Parte da serra Manoel Dias está na rota da desertificação traçada pela Universidade Federal do Ceará (UFC). O lugar é cheio de depressões e a mata cinza, de repente, dá lugar a pedaços extensos de terra que foi queimada, restos de toco e fendas. Quem ficou por lá pra contar história se admira da chegada do carro e um bando de gente que se diz do jornal. "A última visita aqui foi dos homens do IBGE, em 2000. Eu acho", brinca.

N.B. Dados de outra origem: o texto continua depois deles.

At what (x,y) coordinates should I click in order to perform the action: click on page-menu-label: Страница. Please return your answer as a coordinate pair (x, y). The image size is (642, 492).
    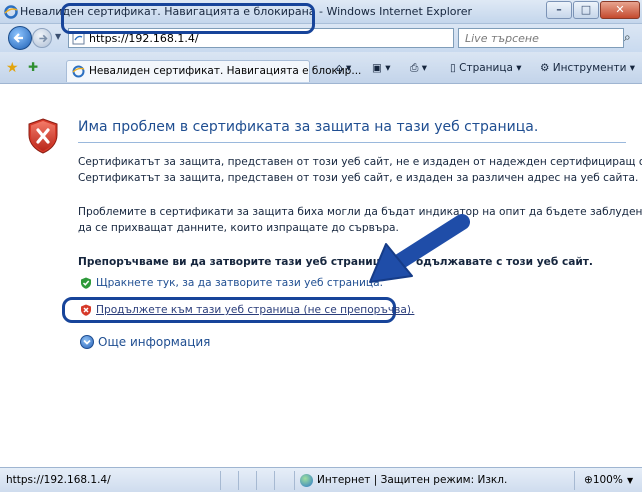
    Looking at the image, I should click on (486, 68).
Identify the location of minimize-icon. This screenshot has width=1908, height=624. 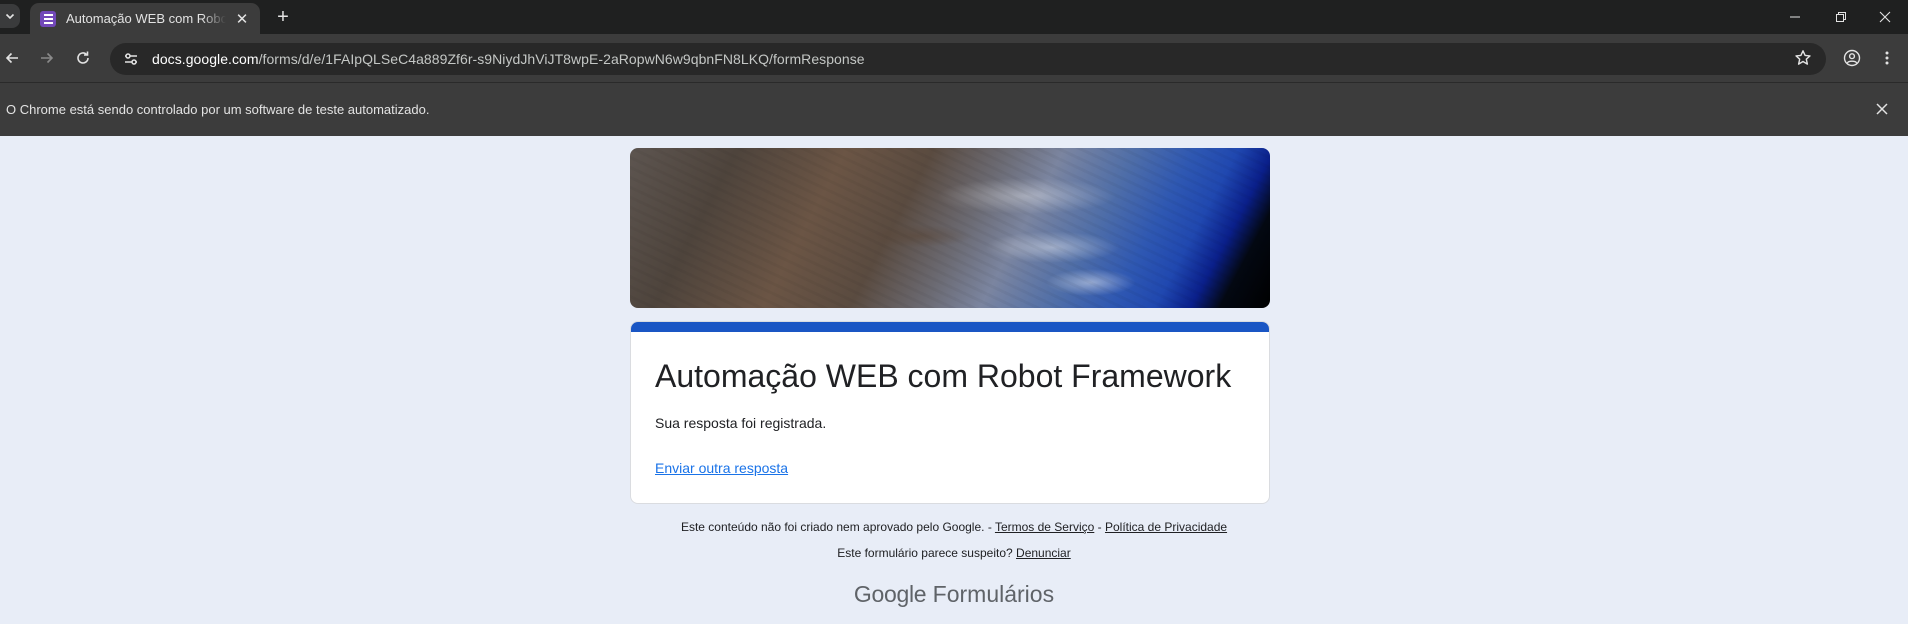
(1795, 17).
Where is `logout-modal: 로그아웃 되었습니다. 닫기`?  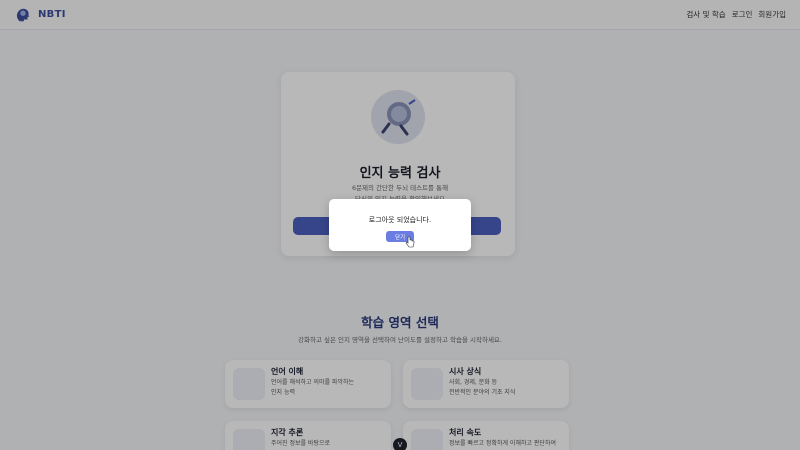
logout-modal: 로그아웃 되었습니다. 닫기 is located at coordinates (400, 225).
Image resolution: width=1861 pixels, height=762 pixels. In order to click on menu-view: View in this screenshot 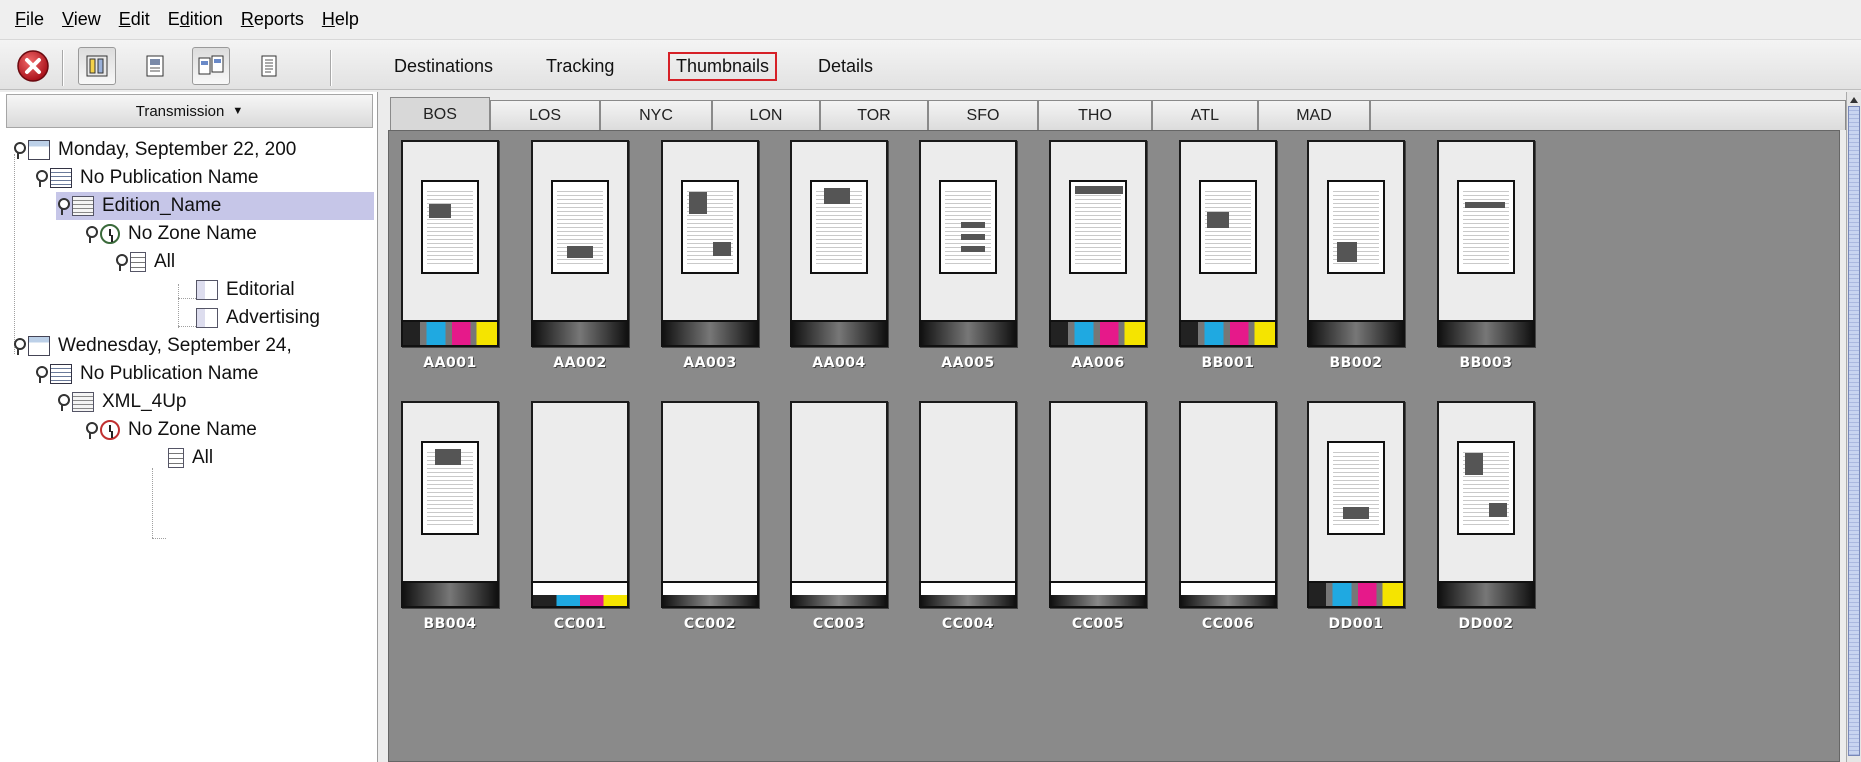, I will do `click(82, 20)`.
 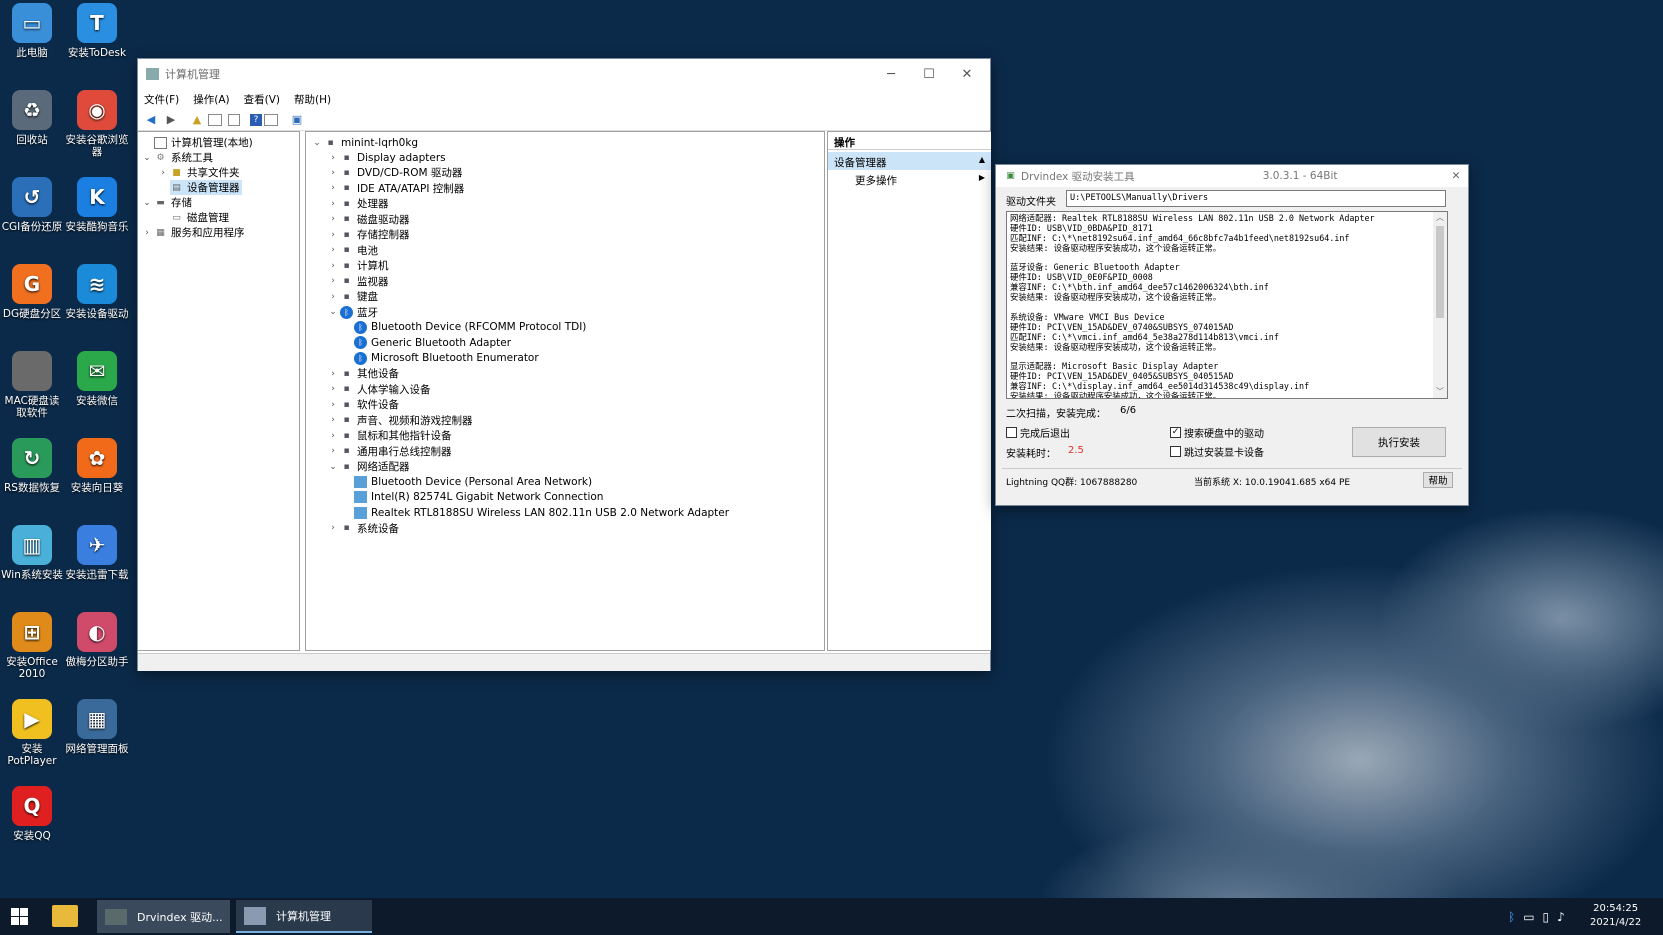 I want to click on network-icon: ▭, so click(x=1528, y=917).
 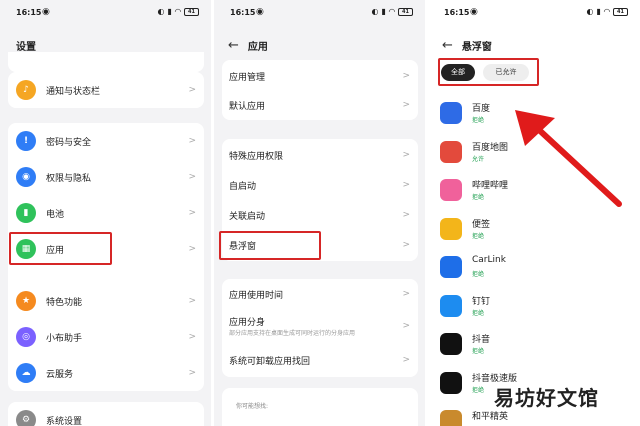 What do you see at coordinates (457, 12) in the screenshot?
I see `status-time: 16:15` at bounding box center [457, 12].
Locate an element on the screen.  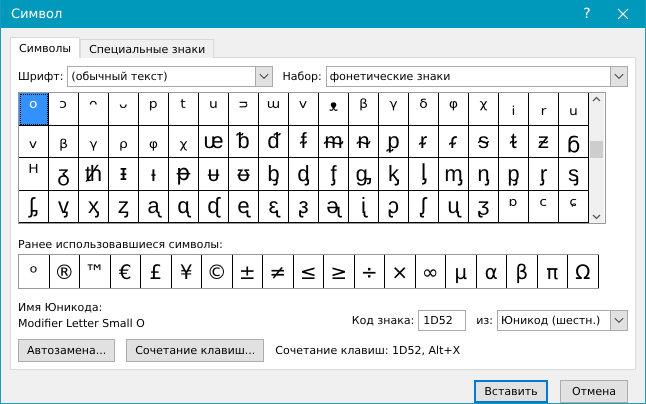
symbol-cell: ᵯ is located at coordinates (334, 142).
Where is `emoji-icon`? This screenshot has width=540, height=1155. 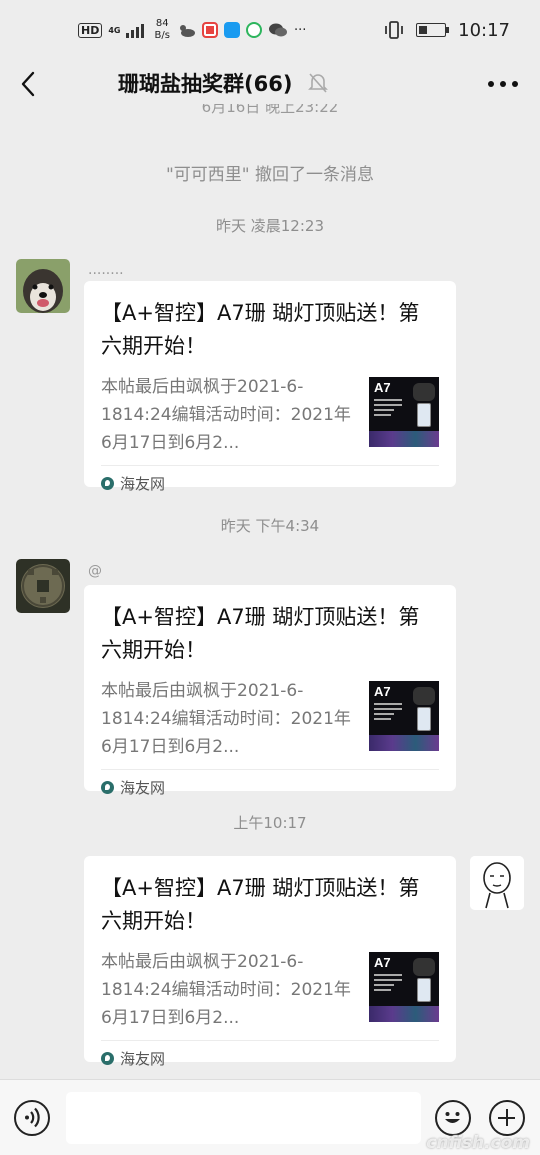
emoji-icon is located at coordinates (453, 1118).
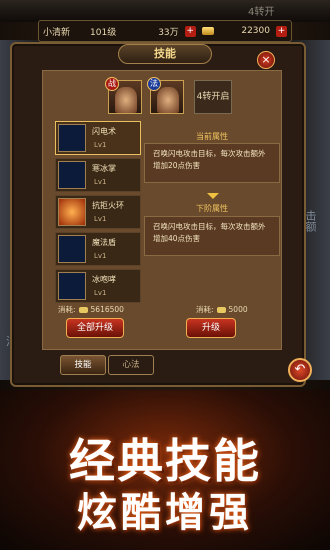 The image size is (330, 550). Describe the element at coordinates (266, 60) in the screenshot. I see `close-button: ×` at that location.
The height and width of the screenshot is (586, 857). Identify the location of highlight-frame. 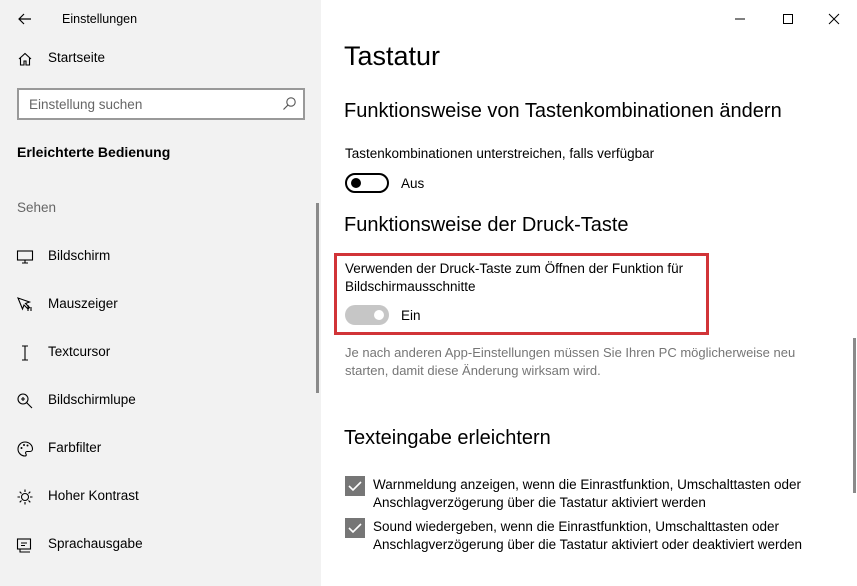
(522, 294).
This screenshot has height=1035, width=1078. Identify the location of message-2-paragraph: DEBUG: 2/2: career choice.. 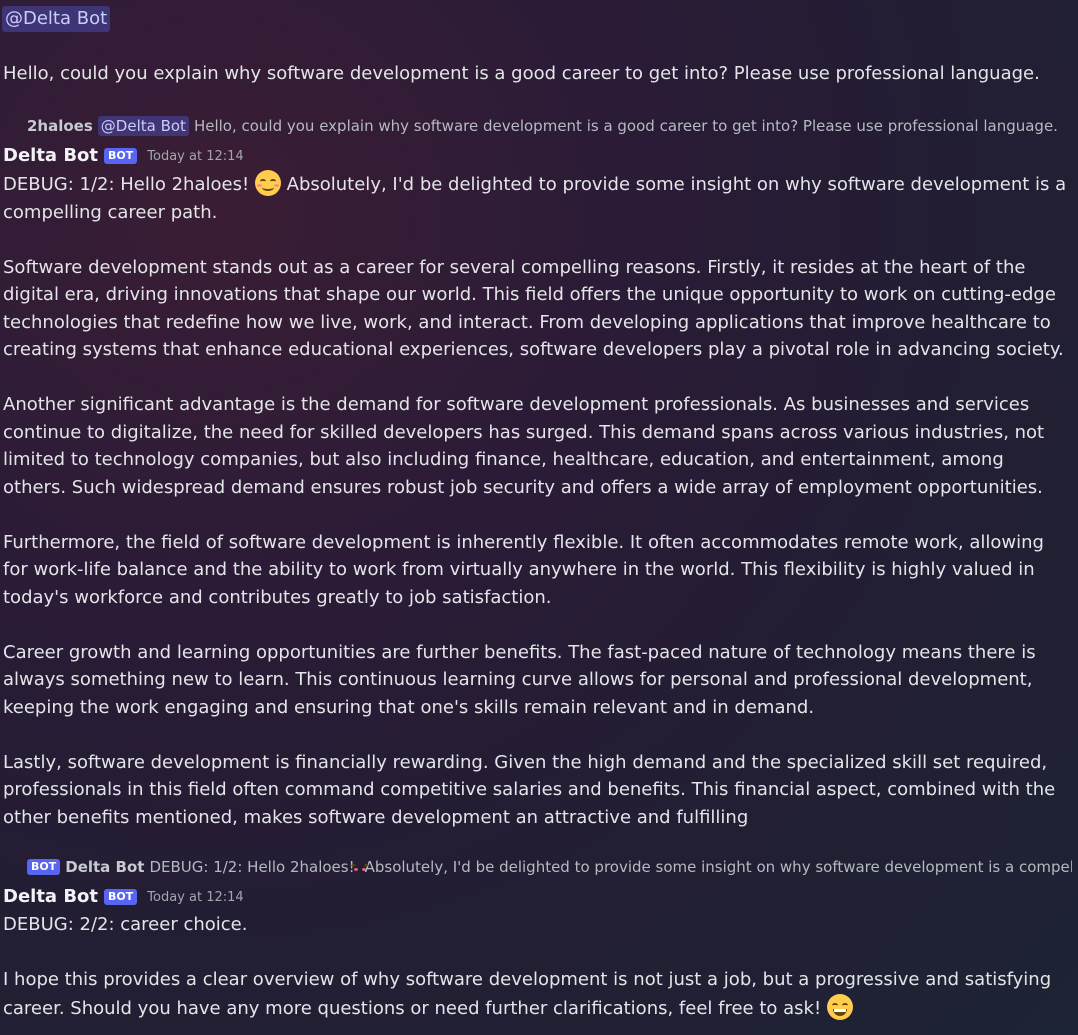
(126, 924).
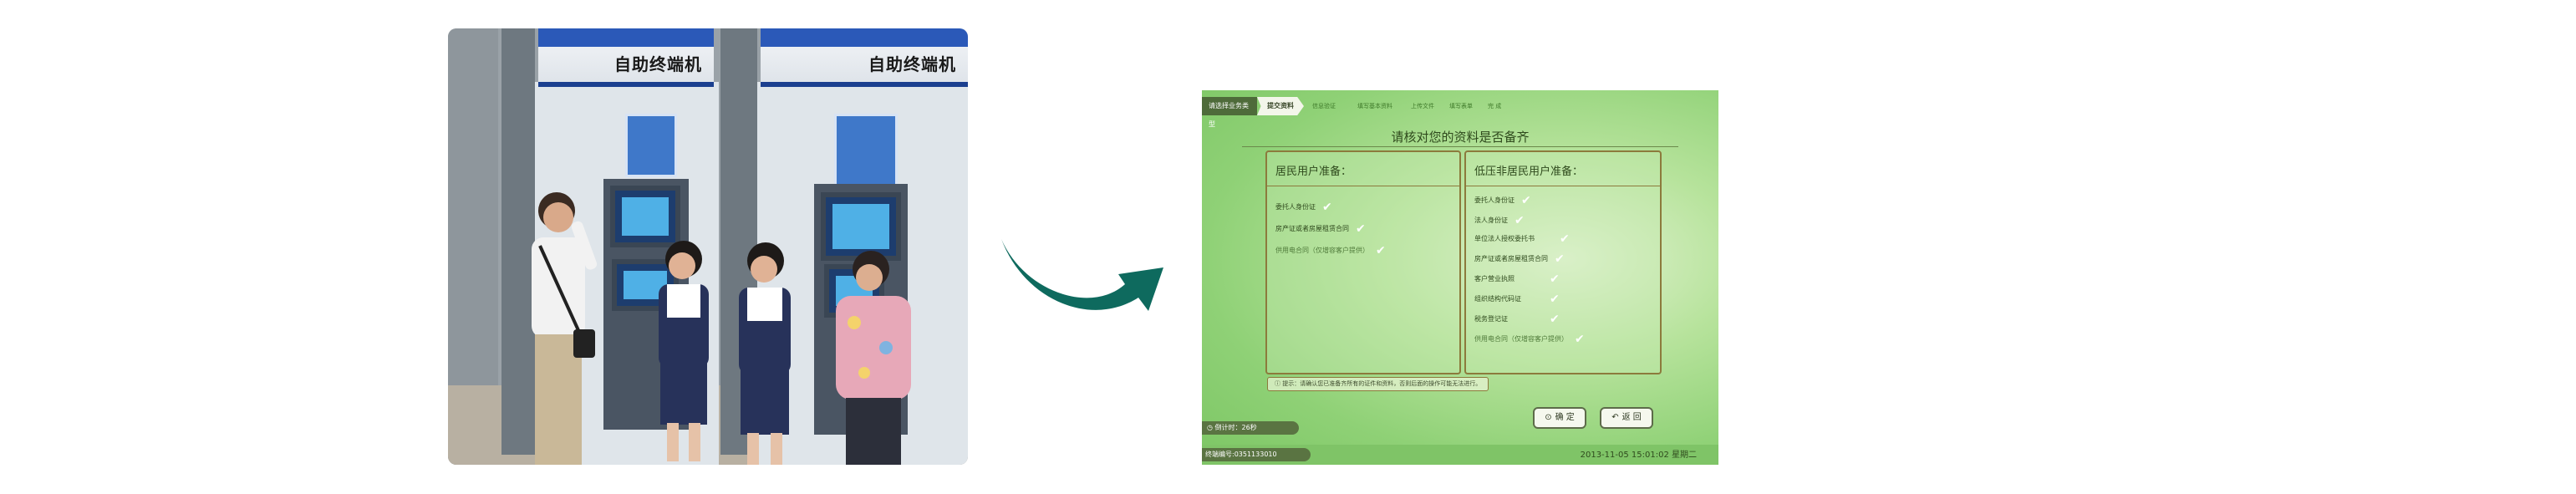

Ele tem motivo mesmo pra se admirar com a comitiva. O vizinho mais próximo fica a mais de meia hora dali. A casa onde morava os tios, a 300 metros, foi transformada em curral e um cavalo branco é o único inquilino. Com o focinho, metido no vão do barro que caiu da taipa velha, ele dá o ar da graça. "Meus quatro irmãos moravam tudo aqui, mas foram embora pra Itapajé em 1982 atrás de viver. Trabalho na serra é difícil. Só quando chove (pra plantar) ou aparece um serviçinho (com gado) com diária a R$ 10,00. Eu voltei, gosto daqui. Mesmo sendo um fim de mundo". Um Deserto. "É, né!". Em Angico, a noite é um breu se não tiver querosene para as lamparinas. E o endereço de seu Antonio Barbosa não consta nos Correios. "Carta? Nunca recebi não. Comé que chega?".